The incident took place as Israeli strikes over Lebanon intensify amid
scrambles to hold a tense ceasefire that ended Israel's war with Hezbollah last
November, and mounting pressure on the Lebanese government to disarm the
powerful group.
Israel's latest conflict with Hezbollah began the day after the Oct. 7,
2023, Hamas-led attack on Israel triggered the war in the Gaza Strip. The
militant group Hezbollah, largely based in southern Lebanon, began firing
rockets into Israel in support of Hamas and the Palestinians.
Israeli Arabic military spokesperson Avichay Adraee said Monday that while
the drone was near peacekeeping forces from UNIFIL in the southeastern border
town of Kfar Kila, it was conducting "routine information-gathering and
reconnaissance activity" and did not fire at the peacekeeping troops.
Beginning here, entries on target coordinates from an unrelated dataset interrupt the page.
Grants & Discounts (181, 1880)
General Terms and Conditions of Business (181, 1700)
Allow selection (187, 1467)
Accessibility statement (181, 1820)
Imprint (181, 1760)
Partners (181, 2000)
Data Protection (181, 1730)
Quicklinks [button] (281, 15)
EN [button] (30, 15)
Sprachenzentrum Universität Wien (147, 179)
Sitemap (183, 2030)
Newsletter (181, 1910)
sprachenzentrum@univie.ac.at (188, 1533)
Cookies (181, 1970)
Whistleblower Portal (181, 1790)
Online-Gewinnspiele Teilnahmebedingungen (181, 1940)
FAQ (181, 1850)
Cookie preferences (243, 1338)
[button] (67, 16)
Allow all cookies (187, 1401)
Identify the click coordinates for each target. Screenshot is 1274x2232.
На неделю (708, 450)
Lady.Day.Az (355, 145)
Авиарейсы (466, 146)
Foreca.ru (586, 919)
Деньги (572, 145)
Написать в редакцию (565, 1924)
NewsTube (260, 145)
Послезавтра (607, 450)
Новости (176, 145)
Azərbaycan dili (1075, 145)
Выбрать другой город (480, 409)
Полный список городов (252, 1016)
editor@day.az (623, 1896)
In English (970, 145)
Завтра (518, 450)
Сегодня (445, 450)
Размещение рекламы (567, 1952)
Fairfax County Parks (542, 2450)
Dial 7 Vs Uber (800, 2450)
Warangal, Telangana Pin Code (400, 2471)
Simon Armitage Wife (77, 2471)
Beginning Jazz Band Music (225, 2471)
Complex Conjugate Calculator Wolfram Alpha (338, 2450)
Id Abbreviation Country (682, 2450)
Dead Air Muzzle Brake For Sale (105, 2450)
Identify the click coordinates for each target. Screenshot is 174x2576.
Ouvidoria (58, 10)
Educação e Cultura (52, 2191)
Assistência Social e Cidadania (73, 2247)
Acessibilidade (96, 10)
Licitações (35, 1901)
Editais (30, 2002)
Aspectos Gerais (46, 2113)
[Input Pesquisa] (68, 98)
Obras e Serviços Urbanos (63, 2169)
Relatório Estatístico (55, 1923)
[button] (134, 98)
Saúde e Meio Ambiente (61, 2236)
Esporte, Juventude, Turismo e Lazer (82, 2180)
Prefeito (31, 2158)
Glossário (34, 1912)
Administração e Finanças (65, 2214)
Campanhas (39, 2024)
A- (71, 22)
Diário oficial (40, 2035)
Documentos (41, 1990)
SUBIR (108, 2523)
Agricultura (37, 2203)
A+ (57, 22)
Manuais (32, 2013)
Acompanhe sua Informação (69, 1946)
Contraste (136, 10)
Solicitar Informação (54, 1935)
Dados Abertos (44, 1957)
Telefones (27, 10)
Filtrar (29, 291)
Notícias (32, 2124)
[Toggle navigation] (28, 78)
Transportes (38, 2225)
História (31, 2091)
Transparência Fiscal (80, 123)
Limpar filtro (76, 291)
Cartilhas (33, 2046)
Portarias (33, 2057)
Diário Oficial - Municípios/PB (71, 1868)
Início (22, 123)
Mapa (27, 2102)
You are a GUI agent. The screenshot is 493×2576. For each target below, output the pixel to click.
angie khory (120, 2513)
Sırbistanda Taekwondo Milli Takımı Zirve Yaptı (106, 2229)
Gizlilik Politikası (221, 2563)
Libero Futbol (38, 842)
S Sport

"After the drone was shot down, Defense Army forces threw a hand grenade at
the area where the drone was downed," Adraee said in a statement on X, formerly
Twitter.
UNIFIL, however, in a statement Sunday said an Israeli drone had flown over
a UNIFIL patrol "in an aggressive manner" and that "peacekeepers applied
necessary defensive countermeasures to neutralize" it.
It said that shortly after that, an Israeli drone dropped a grenade near the
peacekeeping mission and an Israeli tank fired toward them. No peacekeepers
were wounded.
The peacekeeping force, known as UNIFIL, was created to oversee the
withdrawal of Israeli troops after Israel's 1978 invasion of southern Lebanon.
Its mission was expanded following the monthlong 2006 war between Israel and
Hezbollah.
Earlier this year, the U.N. Security Council voted to end UNIFIL's mandate
as of Dec. 31, 2026, at which point the force will have a year to wind down its
mission and withdraw its forces and personnel.